The paper proposes compressed pivoting methods that decrease communication complexity from O(p log P) to O(log P) in parallel sparse matrix factorizations, with proven stability.

Findings

Achieves O(log P) message complexity in parallel pivoting

Maintains numerical stability with theoretical proof

Demonstrates practical speedup on multicore systems

Abstract

A key technique for controlling numerical stability in sparse direct solvers is threshold partial pivoting. When selecting a pivot, the entire candidate pivot column below the diagonal must be up-to-date and must be scanned. If the factorization is parallelized across a large number of cores, communication latencies can be the dominant computational cost.

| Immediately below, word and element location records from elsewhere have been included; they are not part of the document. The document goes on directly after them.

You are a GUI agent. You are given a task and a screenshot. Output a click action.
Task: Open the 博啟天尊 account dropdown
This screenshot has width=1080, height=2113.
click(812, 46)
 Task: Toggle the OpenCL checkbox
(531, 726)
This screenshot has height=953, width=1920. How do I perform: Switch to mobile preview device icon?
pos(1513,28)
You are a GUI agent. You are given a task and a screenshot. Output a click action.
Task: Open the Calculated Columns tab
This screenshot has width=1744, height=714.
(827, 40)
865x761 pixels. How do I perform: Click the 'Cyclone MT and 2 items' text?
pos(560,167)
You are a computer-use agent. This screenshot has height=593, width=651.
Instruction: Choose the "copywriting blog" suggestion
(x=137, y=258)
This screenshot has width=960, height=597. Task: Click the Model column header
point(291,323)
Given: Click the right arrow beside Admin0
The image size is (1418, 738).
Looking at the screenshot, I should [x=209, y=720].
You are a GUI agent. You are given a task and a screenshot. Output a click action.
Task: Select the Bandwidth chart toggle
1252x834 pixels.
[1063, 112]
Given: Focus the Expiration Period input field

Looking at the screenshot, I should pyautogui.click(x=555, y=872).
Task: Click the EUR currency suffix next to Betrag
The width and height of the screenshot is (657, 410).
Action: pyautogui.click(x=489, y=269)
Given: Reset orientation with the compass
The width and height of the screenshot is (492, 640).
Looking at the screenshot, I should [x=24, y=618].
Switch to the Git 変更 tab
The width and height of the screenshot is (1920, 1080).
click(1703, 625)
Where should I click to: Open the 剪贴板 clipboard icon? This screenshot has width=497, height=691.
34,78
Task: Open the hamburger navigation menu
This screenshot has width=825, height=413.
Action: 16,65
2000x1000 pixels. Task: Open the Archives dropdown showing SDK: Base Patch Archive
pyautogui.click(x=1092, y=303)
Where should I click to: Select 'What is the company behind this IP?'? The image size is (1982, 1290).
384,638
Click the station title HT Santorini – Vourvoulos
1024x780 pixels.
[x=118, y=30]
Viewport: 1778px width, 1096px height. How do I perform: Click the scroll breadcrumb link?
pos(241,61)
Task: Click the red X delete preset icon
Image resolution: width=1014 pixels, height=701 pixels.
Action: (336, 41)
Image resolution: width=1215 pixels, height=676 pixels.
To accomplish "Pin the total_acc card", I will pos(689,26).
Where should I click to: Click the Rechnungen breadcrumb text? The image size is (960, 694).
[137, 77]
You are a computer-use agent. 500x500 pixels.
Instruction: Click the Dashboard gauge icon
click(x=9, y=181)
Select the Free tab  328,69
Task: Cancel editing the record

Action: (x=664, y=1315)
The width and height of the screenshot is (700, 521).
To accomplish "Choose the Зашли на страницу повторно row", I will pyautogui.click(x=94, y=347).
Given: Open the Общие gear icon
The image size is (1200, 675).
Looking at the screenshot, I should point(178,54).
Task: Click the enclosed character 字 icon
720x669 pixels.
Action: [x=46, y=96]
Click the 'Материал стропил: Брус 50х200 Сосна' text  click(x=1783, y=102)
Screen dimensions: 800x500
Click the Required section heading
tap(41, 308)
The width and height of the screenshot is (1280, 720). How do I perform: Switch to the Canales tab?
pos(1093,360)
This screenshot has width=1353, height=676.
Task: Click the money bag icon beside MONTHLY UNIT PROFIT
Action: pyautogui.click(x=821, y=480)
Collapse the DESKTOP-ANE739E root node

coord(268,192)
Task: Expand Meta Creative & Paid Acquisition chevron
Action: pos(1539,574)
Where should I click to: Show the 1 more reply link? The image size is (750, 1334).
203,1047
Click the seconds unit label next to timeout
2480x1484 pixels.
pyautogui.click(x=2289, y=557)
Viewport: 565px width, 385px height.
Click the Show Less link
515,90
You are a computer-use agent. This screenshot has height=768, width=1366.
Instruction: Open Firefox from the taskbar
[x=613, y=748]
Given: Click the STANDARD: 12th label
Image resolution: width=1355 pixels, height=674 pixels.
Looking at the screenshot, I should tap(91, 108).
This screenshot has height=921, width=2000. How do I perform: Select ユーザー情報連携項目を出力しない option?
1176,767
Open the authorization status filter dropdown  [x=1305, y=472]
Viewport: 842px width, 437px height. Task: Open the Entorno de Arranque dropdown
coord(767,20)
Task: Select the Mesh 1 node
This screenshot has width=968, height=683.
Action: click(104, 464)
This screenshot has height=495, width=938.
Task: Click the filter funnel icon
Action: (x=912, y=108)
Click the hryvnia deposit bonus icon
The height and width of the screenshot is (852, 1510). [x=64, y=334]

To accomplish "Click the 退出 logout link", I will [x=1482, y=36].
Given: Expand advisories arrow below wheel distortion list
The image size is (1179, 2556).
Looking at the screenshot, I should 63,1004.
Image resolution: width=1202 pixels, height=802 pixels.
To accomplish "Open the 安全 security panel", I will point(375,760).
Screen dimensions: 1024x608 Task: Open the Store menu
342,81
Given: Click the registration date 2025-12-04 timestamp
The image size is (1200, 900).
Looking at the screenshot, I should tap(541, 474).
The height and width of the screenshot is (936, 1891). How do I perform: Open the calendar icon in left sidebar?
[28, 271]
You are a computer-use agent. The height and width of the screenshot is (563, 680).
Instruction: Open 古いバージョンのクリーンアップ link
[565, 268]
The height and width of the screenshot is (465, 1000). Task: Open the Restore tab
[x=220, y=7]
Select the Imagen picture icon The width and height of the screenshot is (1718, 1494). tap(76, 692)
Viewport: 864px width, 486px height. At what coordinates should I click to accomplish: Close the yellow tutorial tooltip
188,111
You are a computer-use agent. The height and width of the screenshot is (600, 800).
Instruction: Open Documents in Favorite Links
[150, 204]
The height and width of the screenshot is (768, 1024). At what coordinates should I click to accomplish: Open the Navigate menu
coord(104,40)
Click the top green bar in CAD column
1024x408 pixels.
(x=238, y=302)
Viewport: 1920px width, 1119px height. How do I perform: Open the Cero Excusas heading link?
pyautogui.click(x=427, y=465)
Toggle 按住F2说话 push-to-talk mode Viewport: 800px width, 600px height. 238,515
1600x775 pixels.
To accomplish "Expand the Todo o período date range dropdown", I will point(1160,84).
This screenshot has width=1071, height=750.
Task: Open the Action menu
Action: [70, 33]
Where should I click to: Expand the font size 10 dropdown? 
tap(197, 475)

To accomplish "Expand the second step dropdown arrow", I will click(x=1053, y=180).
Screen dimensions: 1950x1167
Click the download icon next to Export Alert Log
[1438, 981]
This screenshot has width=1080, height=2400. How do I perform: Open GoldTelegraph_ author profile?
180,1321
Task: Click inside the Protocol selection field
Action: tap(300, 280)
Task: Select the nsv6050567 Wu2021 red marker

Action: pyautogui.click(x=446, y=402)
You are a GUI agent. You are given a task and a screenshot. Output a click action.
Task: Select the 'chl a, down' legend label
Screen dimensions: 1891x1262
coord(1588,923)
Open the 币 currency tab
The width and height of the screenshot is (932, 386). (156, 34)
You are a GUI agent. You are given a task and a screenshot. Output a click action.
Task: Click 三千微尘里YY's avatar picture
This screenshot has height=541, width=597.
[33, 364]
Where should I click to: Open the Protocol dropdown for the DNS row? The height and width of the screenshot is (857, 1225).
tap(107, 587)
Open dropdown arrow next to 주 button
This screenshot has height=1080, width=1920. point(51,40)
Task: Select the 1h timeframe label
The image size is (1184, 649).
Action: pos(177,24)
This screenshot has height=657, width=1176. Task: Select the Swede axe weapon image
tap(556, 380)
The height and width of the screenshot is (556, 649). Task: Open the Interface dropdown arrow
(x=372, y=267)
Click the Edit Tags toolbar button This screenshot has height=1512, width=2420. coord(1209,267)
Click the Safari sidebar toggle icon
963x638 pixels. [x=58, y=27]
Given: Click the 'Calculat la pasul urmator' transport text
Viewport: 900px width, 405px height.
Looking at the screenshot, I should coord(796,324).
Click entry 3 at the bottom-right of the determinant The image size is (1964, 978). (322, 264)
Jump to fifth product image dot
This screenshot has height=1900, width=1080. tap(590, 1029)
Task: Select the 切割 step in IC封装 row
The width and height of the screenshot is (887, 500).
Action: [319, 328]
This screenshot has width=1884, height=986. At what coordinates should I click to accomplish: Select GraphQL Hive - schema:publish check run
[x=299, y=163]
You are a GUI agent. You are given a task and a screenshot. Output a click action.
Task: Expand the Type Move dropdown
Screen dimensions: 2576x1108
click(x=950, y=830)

In this paper, we propose two alternative pivoting strategies for sparse symmetric indefinite matrices that significantly reduce communication by compressing the necessary data into a small matrix that can be used to select pivots. Once pivots have been chosen, they can be applied in a communication-efficient fashion. For an n x p submatrix on P processors, we show our methods perform a factorization using O(log P) messages instead of the O(p log P) for threshold partial pivoting. The additional costs in terms of operations and communication bandwidth are relatively small. A stability proof is given and numerical results using a range of symmetric indefinite matrices arising from practical problems are used to demonstrate the practical robustness. Timing results on large random examples illustrate the potential speedup on current multicore machines.